“Are you a bear, a squirrel, a turtle, or a fox?” author David X Martin asks on the cover of The Nature of Risk, a beautifully illustrated book that makes clear the different approaches people take to considering risk. Published in 2012, this is Martin’s second book on risk management. His first was Risk and the Smart Investor.
The reviews are in:
“Garrison Keillor once remarked that cats are intended to teach us that not everything in nature has a function, but David X Martin rounded up a menagerie of forest animals to ferret out the risk function. As an introduction to risk, the book should get people thinking about everyday risk around them in the same way that Spencer Johnson’s 1998 Who Moved My Cheese got its readers thinking about the impact of change on them and their careers. Things should be made as simple as possible, but no simpler, Albert Einstein advised. David Martin’s The Nature of Risk meets that standard.”
–Dev Strischek, The RMA Journal
“Those who wrangle daily with risk can often provide insight to the broader nature of uncertainty, peril and payoff. In the investment realm, David X Martin, a senior adviser at management consultancy Oliver Wyman, has written…The Nature of Risk, a short parable for newer investors which portrays different types of risk-takers as forest animals, showing the strengths and weaknesses of each.”

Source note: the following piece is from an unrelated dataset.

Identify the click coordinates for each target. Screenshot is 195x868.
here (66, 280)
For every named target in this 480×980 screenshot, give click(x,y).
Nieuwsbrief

–Sue Shellenbarger, The Wall Street Journal
“Several weeks ago I read a review of David Martin’s The Nature of Risk in The RMA Journal and bought a copy. It is a brief (75 pages) Aesopian fable on the nature of risk as seen through the eyes of numerous animals: red and gray squirrels, rabbit, beaver, bear, turtle, deer, eagle, rat snake, woodpecker and a fox… Brief, simplistic, but amusing.”